Many expressions we commonly use today originate from early nautical activities. With a little research I found some interesting nautical origins for sayings we currently use. How many of these expression explanations do you know?


1) Pan, Pan, Pan: No, this does not refer to kitchenware for a sail ship galley. This emergency call, which is used for non-life threatening marine emergencies, is derived from the French word "Penne," meaning mechanical breakdown. Due to translations and local vernacular, it is now generally pronounced as "pan."


2) More Than One Way to Skin a Cat: Catfish were a favourite catch for sailing ships in the Caribbean. But skinning the fish presented a problem because its tough skin would stick to the edible meat. Several methods were developed to accomplish this skinning and the word catfish shortened to 'cat,' as the expression began referring to other situations with multiple procedures.


3) Piping Hot: The boatswain on early sailing ships would announce when meals were ready using a windpipe whistle so the crew could come and get their meals. Hearing the whistle and racing to the galley to eat while the meal was still hot quickly turned into "piping hot" food.


4) A Granny's Knot: A reef knot tied the wrong way is called a "granny's knot." This knot jams when pulled and is very difficult to untie. When encountered, sailors would say that it was like a knot tied by an old woman, or granny.


5) Cut of Her Jib: As in, "I don't like the cut of her jib." A jib is the forward sail on a sailboat. French and Spanish warships would often use a smaller or cut down foresail or jib to reduce the possibility of the ship being blown off direction in gusty winds. British captains would observe this size difference and identify enemy ships by the cut of their jib.

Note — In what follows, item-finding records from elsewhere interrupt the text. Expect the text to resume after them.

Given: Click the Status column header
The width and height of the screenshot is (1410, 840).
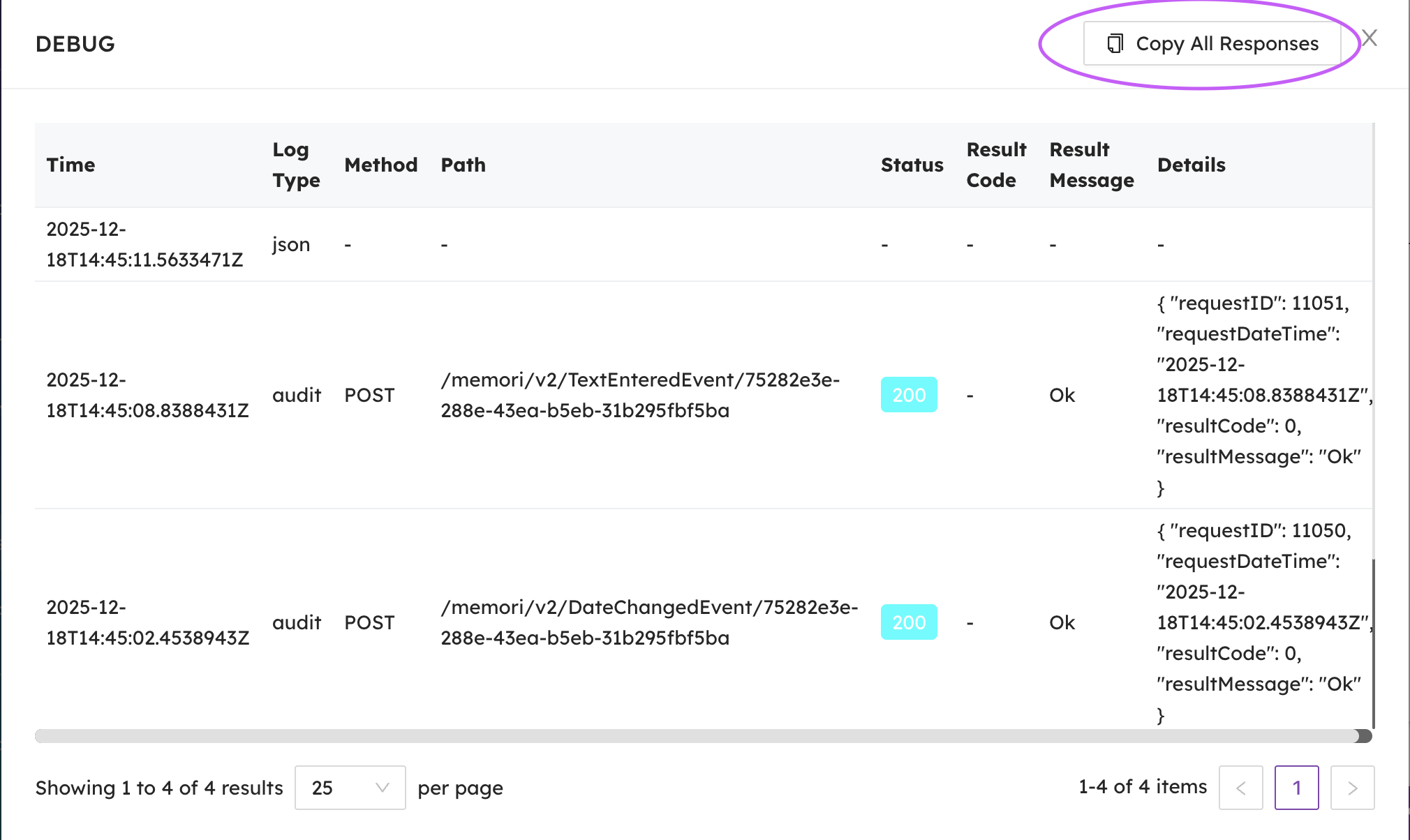Looking at the screenshot, I should click(x=912, y=165).
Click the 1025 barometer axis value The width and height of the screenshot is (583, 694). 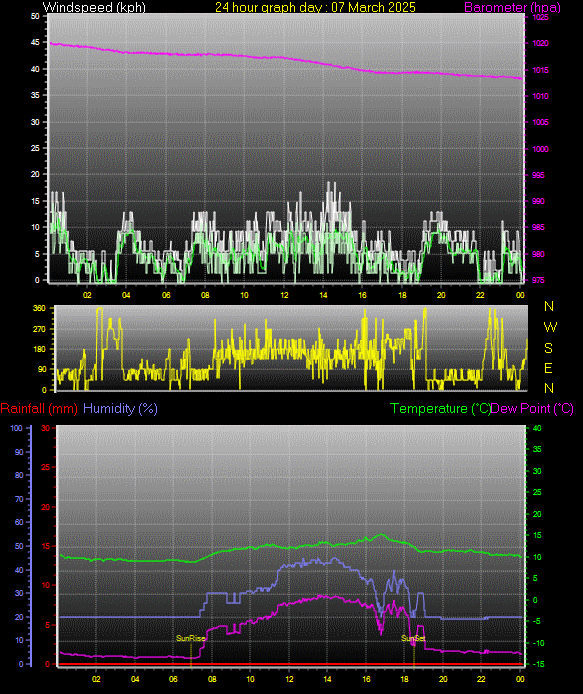coord(541,17)
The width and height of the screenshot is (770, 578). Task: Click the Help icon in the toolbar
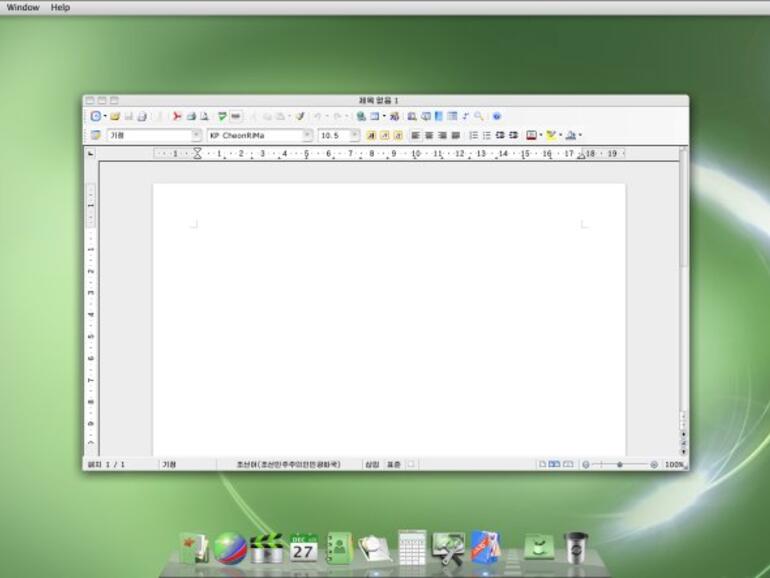(497, 117)
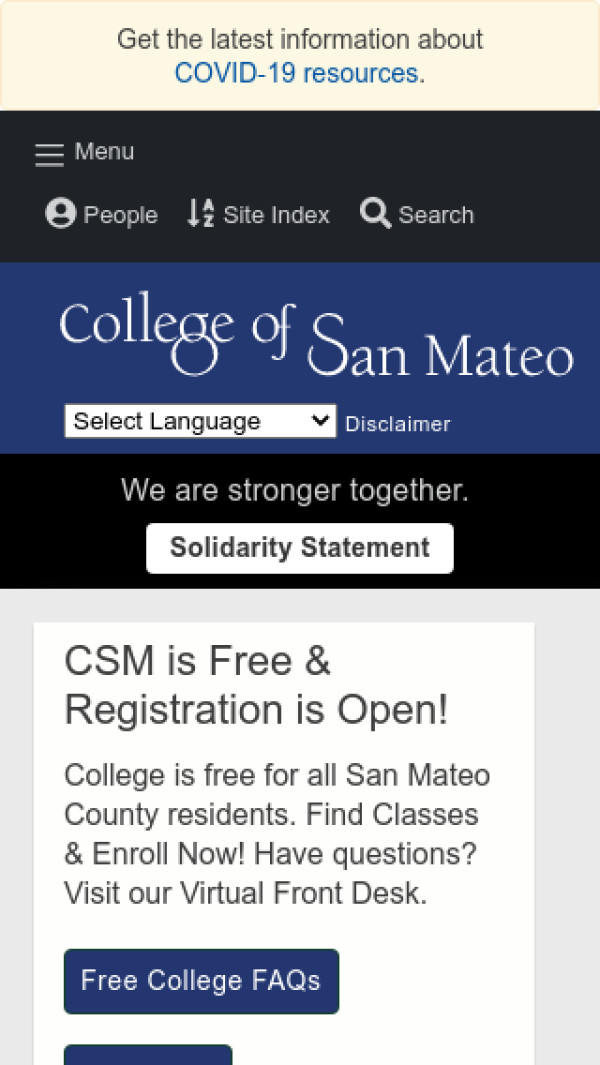
Task: Open the Disclaimer link
Action: pyautogui.click(x=397, y=424)
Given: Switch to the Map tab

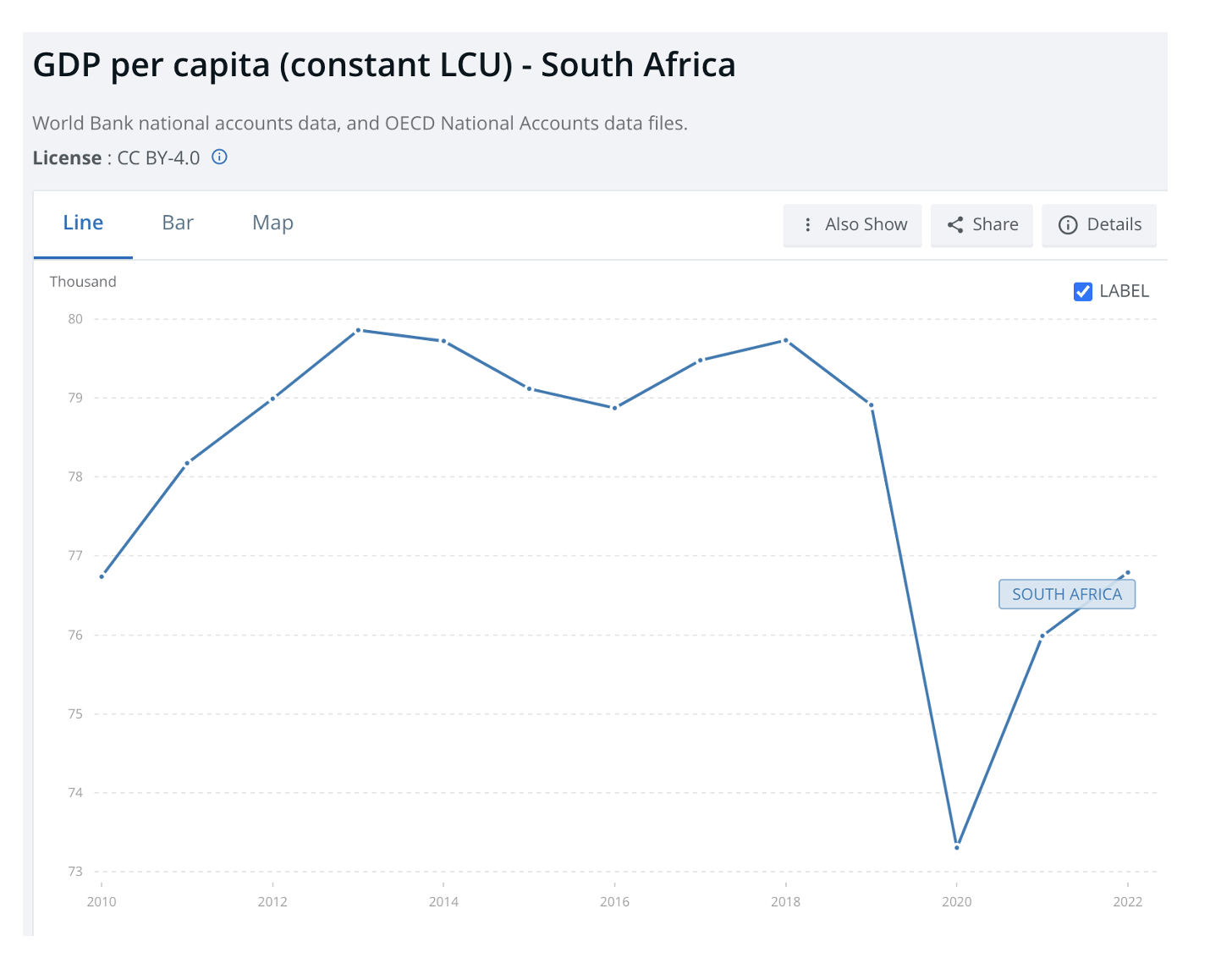Looking at the screenshot, I should tap(272, 223).
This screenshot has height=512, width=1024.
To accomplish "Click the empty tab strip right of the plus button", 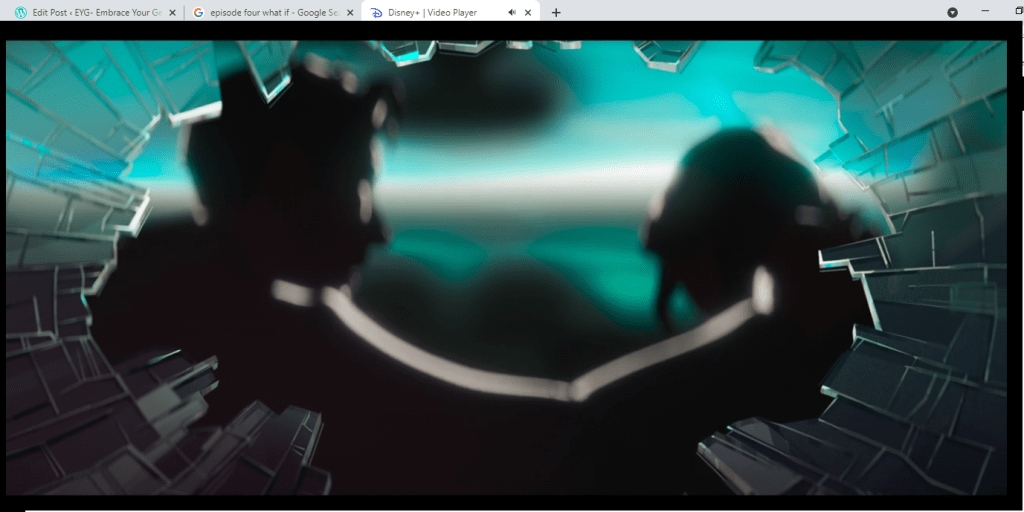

6) Cut to the Chase: The expression today means to get on with what is important. For sailing ships, it referred to a quick getaway. Raising an anchor and untying knots that held sails in place took considerable time, so if a ship was anchored and needed to make a fast move (whether being chased or chasing another), the captain would call "cut to the chase." The order meant for all restricting lines to be cut so the ship could get on with the chase.